Check the records below line by line, and report how many lines include the string "screenshot". No other words are needed.

**RECORDS FOR THE TASK:**
◆ ◆ ◆ ◆
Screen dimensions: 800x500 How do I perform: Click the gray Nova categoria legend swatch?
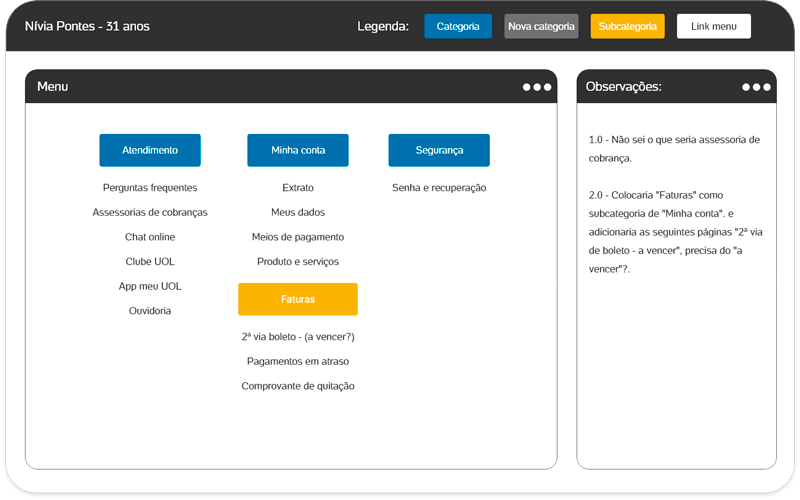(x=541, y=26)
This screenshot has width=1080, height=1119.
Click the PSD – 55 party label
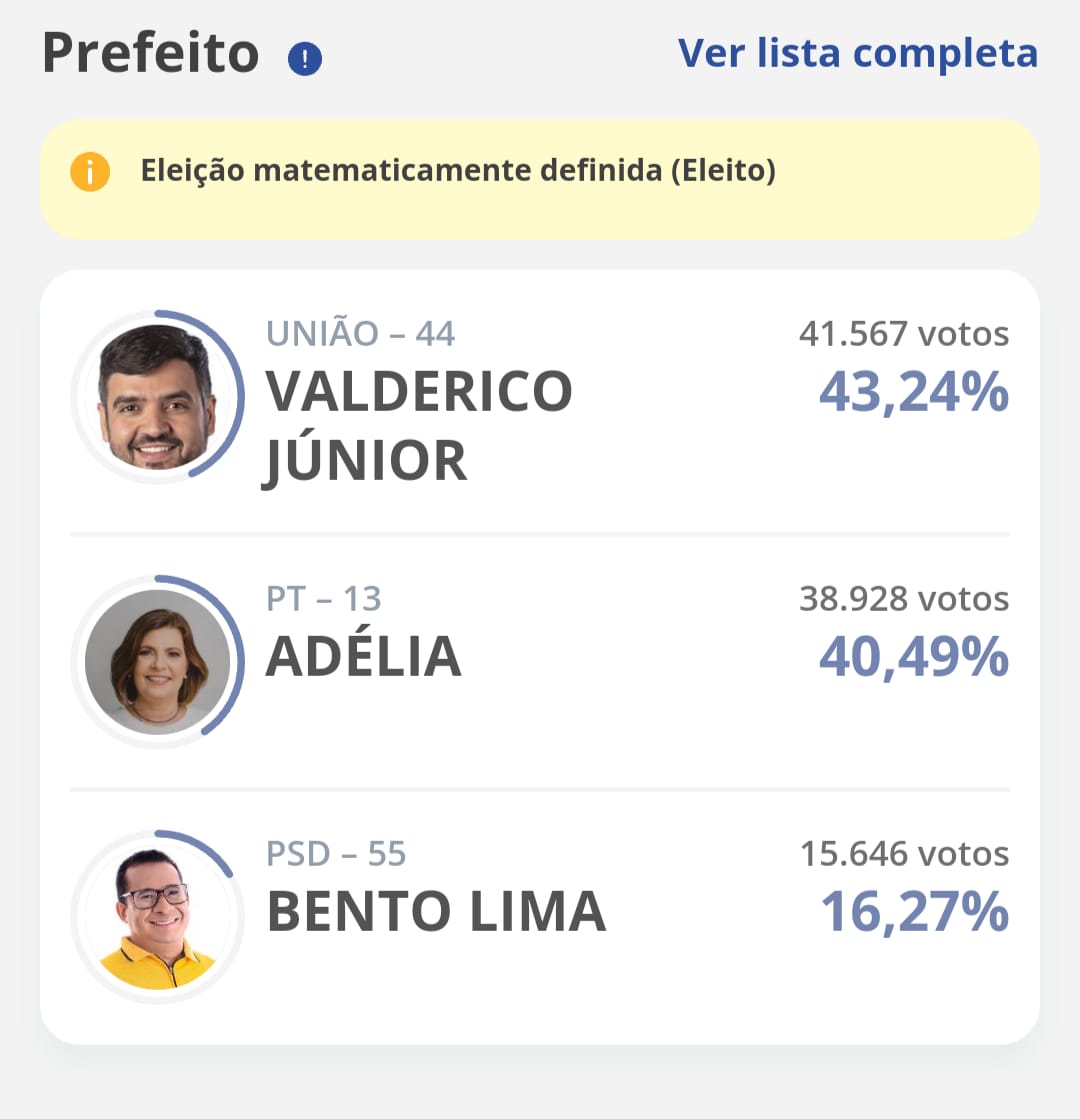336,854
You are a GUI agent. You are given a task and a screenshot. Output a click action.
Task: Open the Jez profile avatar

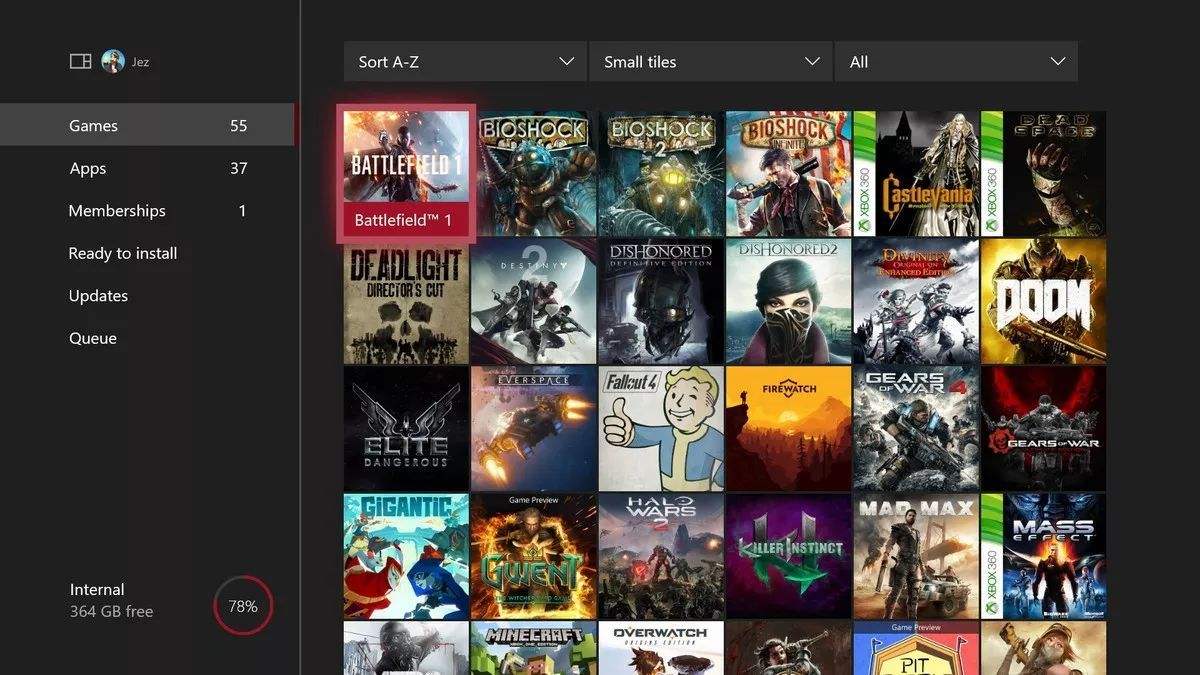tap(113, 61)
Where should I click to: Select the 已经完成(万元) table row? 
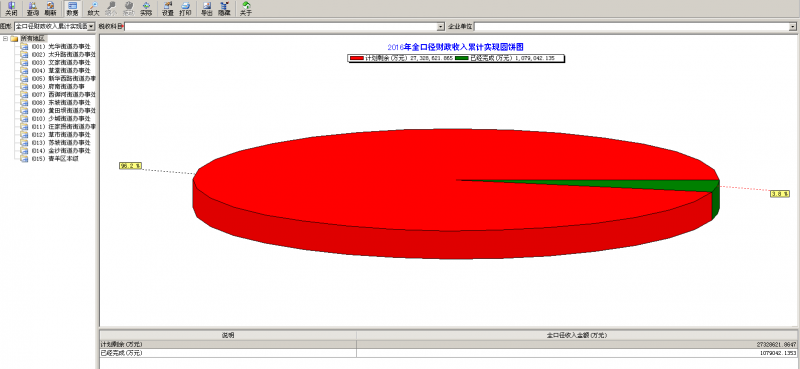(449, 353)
◆ ◆ ◆ ◆
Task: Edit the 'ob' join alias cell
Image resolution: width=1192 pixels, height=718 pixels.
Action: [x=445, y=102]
◆ ◆ ◆ ◆
**EXERCISE RESPONSE:** 2